Oracle Scratchpad

April 4, 2014

NVL() change

Filed under: CBO,Oracle,Troubleshooting,Upgrades — Jonathan Lewis @ 6:10 pm BST Apr 4,2014

One of the problems of functions is that the optimizer generally doesn’t have any idea on how a predicate based on function(col) might affect the cardinality. However,  the optimizer group are constantly refining the algorithms to cover an increasing number of special cases more accurately. This is a good thing, of course – but it does mean that you might be unlucky on an upgrade where a better cardinality estimate leads to a less efficient execution plan. Consider for example the simple query (where d1 is column of type date):

select	*
from	t1
where	nvl(d1,to_date('01-01-1900','dd-mm-yyyy')) < sysdate

Now, there are many cases in many versions of Oracle, where the optimizer will appear to calculate the cardinality of

nvl(columnX,{constant}) operator {constant}

as if it were:

columnX is null or columnX operator {constant}

Unfortunately this doesn’t seem to be one of them – until you get to 11.2.something. Here’s a little demonstration code:

create table t1
as
with generator as (
	select	--+ materialize
		rownum id
	from dual
	connect by
		level <= 1e4
)
select
	case
		when rownum > 100 then null else sysdate - rownum
	end	d1
from
	generator	v1,
	generator	v2
where
	rownum <= 50000
;

begin
	dbms_stats.gather_table_stats(
		ownname		 => user,
		tabname		 =>'T1',
		method_opt	 => 'for all columns size 1'
	);
end;
/

set autotrace traceonly explain

prompt	query with NVL

select	*
from	t1
where	nvl(d1,to_date('01-01-1900','dd-mm-yyyy')) < sysdate
;

prompt	query with OR clause

select	*
from	t1
where	d1 is null or d1 < sysdate
;

If you run this code in 11.1.0.7 you get the following – with numeric variations for cost (which I’m interested not in at the moment):


query with NVL
==============
--------------------------------------------------------------------------
| Id  | Operation         | Name | Rows  | Bytes | Cost (%CPU)| Time     |
--------------------------------------------------------------------------
|   0 | SELECT STATEMENT  |      |  2500 |  2500 |    18  (39)| 00:00:01 |
|*  1 |  TABLE ACCESS FULL| T1   |  2500 |  2500 |    18  (39)| 00:00:01 |
--------------------------------------------------------------------------

Predicate Information (identified by operation id):
---------------------------------------------------
   1 - filter(NVL("D1",TO_DATE(' 1900-01-01 00:00:00', 'syyyy-mm-dd
              hh24:mi:ss'))<SYSDATE@!)

query with OR clause
====================
--------------------------------------------------------------------------
| Id  | Operation         | Name | Rows  | Bytes | Cost (%CPU)| Time     |
--------------------------------------------------------------------------
|   0 | SELECT STATEMENT  |      | 50000 | 50000 |    13  (16)| 00:00:01 |
|*  1 |  TABLE ACCESS FULL| T1   | 50000 | 50000 |    13  (16)| 00:00:01 |
--------------------------------------------------------------------------

Predicate Information (identified by operation id):
---------------------------------------------------
   1 - filter("D1" IS NULL OR "D1"<SYSDATE@!)
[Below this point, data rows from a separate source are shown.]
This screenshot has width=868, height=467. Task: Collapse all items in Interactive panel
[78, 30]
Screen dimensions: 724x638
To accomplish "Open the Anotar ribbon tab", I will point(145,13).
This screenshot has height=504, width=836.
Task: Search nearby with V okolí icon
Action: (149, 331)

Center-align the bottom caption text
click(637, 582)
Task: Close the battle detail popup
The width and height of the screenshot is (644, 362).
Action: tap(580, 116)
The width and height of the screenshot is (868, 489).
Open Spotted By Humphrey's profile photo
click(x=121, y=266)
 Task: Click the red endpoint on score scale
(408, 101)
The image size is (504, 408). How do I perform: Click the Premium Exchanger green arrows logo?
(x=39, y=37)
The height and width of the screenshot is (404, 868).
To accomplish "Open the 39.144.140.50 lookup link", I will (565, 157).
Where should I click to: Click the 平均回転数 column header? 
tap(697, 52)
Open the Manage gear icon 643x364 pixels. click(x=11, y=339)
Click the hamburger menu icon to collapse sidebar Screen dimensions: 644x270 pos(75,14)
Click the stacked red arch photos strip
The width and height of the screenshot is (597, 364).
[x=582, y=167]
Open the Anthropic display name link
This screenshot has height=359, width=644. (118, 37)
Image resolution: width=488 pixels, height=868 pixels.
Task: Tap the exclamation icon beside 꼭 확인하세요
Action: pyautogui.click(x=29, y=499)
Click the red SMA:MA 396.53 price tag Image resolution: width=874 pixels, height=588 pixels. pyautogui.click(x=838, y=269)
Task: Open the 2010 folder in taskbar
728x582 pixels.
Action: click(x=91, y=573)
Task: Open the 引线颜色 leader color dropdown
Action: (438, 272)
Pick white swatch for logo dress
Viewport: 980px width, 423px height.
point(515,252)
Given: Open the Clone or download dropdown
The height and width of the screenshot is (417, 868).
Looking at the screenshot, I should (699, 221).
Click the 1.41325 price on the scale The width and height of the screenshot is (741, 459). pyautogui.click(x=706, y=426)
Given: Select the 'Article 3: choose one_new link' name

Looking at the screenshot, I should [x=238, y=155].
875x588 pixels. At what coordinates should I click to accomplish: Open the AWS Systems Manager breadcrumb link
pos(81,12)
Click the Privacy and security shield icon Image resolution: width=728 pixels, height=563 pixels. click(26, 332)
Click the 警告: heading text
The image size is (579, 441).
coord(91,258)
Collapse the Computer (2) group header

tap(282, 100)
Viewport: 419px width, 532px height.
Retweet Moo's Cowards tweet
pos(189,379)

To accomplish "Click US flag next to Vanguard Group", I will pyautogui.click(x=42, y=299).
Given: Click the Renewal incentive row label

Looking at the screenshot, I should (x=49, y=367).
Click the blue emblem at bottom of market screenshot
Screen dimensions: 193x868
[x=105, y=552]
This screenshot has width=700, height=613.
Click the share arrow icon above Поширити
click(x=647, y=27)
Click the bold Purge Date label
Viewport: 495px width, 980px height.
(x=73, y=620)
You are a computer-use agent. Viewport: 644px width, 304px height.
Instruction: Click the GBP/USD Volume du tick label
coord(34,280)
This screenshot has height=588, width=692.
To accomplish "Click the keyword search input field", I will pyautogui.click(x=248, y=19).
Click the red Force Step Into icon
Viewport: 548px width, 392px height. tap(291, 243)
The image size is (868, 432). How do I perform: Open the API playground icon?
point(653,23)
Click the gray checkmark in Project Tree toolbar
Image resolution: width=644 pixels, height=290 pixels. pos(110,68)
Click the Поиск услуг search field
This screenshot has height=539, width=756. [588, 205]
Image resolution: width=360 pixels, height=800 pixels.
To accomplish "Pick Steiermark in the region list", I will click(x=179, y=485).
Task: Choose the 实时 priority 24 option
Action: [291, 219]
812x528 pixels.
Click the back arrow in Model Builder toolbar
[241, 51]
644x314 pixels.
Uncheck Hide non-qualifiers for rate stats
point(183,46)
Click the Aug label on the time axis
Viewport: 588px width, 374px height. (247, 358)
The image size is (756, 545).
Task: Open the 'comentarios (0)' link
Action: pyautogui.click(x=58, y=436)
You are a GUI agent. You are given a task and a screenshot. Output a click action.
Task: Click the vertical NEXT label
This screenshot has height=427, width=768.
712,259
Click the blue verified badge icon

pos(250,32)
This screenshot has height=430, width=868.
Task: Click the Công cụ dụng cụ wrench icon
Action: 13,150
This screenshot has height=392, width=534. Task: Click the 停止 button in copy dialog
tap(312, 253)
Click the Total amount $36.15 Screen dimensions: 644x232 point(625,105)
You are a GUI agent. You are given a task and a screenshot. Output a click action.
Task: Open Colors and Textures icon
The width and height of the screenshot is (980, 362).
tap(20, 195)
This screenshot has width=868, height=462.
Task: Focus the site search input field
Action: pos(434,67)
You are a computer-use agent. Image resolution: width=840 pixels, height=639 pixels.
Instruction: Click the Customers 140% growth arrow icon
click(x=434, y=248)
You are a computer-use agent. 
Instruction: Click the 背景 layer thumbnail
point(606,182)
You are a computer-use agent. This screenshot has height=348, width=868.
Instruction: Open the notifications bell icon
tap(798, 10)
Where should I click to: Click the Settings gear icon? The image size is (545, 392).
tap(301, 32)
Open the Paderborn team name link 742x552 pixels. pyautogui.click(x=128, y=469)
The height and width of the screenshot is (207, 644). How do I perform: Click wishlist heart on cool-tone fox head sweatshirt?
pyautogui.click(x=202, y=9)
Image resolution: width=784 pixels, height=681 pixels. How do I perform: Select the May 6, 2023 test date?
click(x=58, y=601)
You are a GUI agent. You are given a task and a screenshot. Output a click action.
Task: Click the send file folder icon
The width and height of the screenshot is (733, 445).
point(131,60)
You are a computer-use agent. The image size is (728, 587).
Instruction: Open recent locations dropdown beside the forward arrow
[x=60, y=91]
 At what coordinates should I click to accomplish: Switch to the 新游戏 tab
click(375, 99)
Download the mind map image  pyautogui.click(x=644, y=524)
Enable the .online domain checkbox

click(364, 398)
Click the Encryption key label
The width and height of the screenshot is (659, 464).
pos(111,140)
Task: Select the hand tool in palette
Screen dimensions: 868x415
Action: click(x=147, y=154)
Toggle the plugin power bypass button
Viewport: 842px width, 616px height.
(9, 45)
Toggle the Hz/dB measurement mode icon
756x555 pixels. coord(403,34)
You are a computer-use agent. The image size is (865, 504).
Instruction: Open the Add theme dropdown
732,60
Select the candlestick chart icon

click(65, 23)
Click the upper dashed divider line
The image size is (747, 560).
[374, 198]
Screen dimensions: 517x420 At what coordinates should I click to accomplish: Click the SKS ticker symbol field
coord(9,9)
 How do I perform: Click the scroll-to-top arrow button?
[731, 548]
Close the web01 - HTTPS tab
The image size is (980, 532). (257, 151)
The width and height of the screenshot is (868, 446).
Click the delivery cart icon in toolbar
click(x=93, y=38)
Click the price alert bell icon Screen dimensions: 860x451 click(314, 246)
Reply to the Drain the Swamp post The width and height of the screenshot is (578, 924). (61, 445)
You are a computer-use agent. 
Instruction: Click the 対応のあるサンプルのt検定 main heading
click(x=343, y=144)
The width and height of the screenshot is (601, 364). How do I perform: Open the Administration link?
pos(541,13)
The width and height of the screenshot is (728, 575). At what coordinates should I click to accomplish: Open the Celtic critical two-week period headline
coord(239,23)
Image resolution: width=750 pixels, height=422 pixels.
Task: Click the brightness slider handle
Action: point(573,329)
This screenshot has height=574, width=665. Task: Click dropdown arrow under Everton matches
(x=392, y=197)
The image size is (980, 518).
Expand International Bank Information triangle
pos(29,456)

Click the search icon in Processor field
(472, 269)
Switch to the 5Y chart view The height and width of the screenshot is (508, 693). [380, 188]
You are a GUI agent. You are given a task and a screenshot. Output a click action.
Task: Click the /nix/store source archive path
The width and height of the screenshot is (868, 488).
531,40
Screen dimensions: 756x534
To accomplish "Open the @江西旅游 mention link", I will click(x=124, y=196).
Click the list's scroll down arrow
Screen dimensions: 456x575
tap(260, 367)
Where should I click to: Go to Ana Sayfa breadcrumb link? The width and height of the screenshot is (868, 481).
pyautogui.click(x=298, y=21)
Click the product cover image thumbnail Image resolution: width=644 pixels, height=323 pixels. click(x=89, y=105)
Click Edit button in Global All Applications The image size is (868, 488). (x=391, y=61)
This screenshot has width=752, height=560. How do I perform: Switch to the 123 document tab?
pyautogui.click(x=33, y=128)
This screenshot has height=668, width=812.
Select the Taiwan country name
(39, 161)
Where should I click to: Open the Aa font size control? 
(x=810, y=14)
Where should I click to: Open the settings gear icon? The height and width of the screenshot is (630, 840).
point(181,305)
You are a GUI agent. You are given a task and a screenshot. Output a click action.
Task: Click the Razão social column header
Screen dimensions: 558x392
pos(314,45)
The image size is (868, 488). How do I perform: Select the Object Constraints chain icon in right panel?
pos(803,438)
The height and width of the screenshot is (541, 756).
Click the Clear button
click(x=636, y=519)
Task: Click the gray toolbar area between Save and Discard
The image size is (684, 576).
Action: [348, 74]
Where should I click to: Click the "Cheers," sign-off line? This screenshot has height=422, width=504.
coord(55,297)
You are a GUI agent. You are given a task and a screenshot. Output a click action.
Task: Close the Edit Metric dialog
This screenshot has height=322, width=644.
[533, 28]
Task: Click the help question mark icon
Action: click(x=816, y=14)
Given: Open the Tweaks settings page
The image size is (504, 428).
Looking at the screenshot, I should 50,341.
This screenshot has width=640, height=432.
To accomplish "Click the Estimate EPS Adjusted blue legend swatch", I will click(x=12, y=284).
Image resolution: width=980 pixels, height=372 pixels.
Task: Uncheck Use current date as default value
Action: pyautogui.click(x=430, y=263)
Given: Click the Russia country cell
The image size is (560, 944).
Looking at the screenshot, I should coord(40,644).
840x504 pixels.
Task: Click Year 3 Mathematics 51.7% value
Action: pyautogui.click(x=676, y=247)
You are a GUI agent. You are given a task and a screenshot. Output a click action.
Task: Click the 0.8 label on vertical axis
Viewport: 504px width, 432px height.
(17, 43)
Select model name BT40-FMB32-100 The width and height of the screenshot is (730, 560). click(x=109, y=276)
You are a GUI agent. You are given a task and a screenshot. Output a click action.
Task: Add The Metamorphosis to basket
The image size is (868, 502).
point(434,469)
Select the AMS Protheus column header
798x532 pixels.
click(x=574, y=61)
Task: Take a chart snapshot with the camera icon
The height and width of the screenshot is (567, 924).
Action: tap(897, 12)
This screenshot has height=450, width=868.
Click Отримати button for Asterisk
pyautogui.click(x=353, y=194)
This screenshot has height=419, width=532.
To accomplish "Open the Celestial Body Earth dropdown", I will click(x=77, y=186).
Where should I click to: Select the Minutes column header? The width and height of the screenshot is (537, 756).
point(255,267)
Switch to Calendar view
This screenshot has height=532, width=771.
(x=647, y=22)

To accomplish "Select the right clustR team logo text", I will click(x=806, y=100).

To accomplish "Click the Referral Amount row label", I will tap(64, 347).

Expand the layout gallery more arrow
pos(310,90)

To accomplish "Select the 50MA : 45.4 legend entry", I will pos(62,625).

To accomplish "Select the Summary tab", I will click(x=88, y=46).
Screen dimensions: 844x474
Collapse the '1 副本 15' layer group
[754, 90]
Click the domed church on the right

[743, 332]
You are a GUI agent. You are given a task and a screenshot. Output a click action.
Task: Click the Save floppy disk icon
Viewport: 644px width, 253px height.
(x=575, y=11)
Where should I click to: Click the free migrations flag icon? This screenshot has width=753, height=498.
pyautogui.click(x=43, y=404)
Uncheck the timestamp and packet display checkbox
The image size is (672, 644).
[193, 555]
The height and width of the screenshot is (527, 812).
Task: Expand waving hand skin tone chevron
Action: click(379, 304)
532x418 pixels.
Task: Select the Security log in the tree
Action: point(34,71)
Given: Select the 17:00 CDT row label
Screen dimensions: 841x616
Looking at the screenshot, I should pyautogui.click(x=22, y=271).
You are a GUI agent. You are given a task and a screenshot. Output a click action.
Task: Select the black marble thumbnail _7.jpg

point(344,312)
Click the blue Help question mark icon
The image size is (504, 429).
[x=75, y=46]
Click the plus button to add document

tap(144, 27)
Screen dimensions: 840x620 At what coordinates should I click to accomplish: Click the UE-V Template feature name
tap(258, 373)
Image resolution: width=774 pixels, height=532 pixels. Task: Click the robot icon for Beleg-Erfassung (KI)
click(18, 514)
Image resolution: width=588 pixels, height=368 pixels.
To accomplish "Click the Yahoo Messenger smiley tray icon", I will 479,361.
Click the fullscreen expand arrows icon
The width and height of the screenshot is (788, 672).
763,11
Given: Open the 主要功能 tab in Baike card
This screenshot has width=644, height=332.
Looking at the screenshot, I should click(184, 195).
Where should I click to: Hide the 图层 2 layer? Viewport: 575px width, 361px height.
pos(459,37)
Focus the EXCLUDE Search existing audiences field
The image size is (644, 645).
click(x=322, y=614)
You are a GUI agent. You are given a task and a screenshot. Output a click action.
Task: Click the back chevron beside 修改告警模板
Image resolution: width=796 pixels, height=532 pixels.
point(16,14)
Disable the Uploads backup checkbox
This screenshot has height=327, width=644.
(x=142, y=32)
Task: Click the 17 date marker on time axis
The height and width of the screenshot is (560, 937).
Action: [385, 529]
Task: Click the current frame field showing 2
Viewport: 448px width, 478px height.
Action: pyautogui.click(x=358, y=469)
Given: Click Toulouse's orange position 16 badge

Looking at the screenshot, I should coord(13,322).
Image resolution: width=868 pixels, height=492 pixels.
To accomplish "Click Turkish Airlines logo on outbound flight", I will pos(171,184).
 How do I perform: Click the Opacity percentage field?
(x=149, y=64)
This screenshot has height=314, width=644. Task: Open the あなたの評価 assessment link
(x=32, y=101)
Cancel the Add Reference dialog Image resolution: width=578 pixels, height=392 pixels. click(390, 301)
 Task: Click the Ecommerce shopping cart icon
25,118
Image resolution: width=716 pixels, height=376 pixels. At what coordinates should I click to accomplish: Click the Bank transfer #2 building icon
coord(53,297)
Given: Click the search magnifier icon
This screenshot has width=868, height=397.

Take note particularly of the difference in the estimated cardinality for the tablescans.

When you upgrade to 11.2.0.4 (possibly earlier – though there are some nvl() related patches that appeared only in 11.2.0.4), you get this:


query with NVL
==============
--------------------------------------------------------------------------
| Id  | Operation         | Name | Rows  | Bytes | Cost (%CPU)| Time     |
--------------------------------------------------------------------------
|   0 | SELECT STATEMENT  |      | 50000 | 50000 |    18  (39)| 00:00:01 |
|*  1 |  TABLE ACCESS FULL| T1   | 50000 | 50000 |    18  (39)| 00:00:01 |
--------------------------------------------------------------------------

Predicate Information (identified by operation id):
---------------------------------------------------

   1 - filter(NVL("D1",TO_DATE(' 1900-01-01 00:00:00', 'syyyy-mm-dd
              hh24:mi:ss'))<SYSDATE@!)

query with OR clause
====================
--------------------------------------------------------------------------
| Id  | Operation         | Name | Rows  | Bytes | Cost (%CPU)| Time     |
--------------------------------------------------------------------------
|   0 | SELECT STATEMENT  |      | 49900 | 49900 |    13  (16)| 00:00:01 |
|*  1 |  TABLE ACCESS FULL| T1   | 49900 | 49900 |    13  (16)| 00:00:01 |
--------------------------------------------------------------------------

Predicate Information (identified by operation id):
---------------------------------------------------
   1 - filter("D1" IS NULL OR "D1"<SYSDATE@!)

As you can see the estimate for the “NVL()” example is now correct – which means vastly different from the estimate in 11.1.0.7 which seemed to be using the standard “5% for range-based predicate on function(col)”.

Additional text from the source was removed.